The truth is, I really don’t know. And I hope there is room in the dialogue for that uncertainty. As far as my own personal life is concerned, I have been single and will continue to be single for the forseeable future. Not because I am convinced of homosexuality’s sinfulness but because I am at peace with my solitude. I’m not looking for a relationship because I no longer buy into the cultural narrative that you have to be married and have kids to fulfill your life’s calling… or to be happy. That may be an unsatisfactory answer for those of you who like definitive lines, but it is my honest answer. If you are convinced that homosexuality is indeed a sin and think that my stance is too soft, then by all means you are entitled to believe that. But whatever your beliefs may be, not a single one of us has the power to exile someone from the fold of God. And if there is wrongdoing to be reckoned with, I have faith that God is good enough and merciful enough to deal with our mistakes. All any of us can do is live the best lives we can with the information we have at hand.
I have never seen the world more divided than it has been in the past few years. We have stopped listening to one another and we relentlessly declare rhetorical and literal wars on those we disagree with. There was a time in my childhood when my best friend told me he would kill a homosexual if he ever met one. Today, he is the first one to stand in harm’s way to defend me and people like me. That didn’t happen from arguing with him or hurling insults at him. It happened because one summer after college I told him my story. I showed him the humanity behind the homosexuality. I told him about the loneliness, the constant feeling of condemnation no matter how hard I tried to be good. I told him how one night I sat on a bed with a knife in my hand contemplating ending my life because I thought God had forgotten me. My story materialized something that he had always seen as an unrelatable enigma. It didn’t change his mind. It changed his heart.

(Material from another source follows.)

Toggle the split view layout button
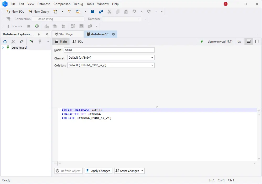The image size is (262, 184). (249, 42)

For those of you out there who feel like there are parts of you that are too terrible or shameful for God, those of you who have cried yourself to sleep wishing you had been born a different person, I have been in those same dark places and I will shine a light for you as you find your way. Unload that heavy weight you’ve been carrying. It doesn’t matter if you are gay, straight or somewhere inbetween; your story and journey matter regardless of how different or abnormal it appears. Anyone who tells you God hates you has never really known him.
The devil’s greatest deception is convincing us that only another person can determine when we are worthy of love. But no mortal man or institution is the gatekeeper to the heart of God. All that he asks of us is this: “Come to me, all who are weary and burdened, and I will give you rest. Take my yoke upon you and learn from me, for I am gentle and humble in heart, and you will find rest for your souls. For my yoke is easy and my burden is light.”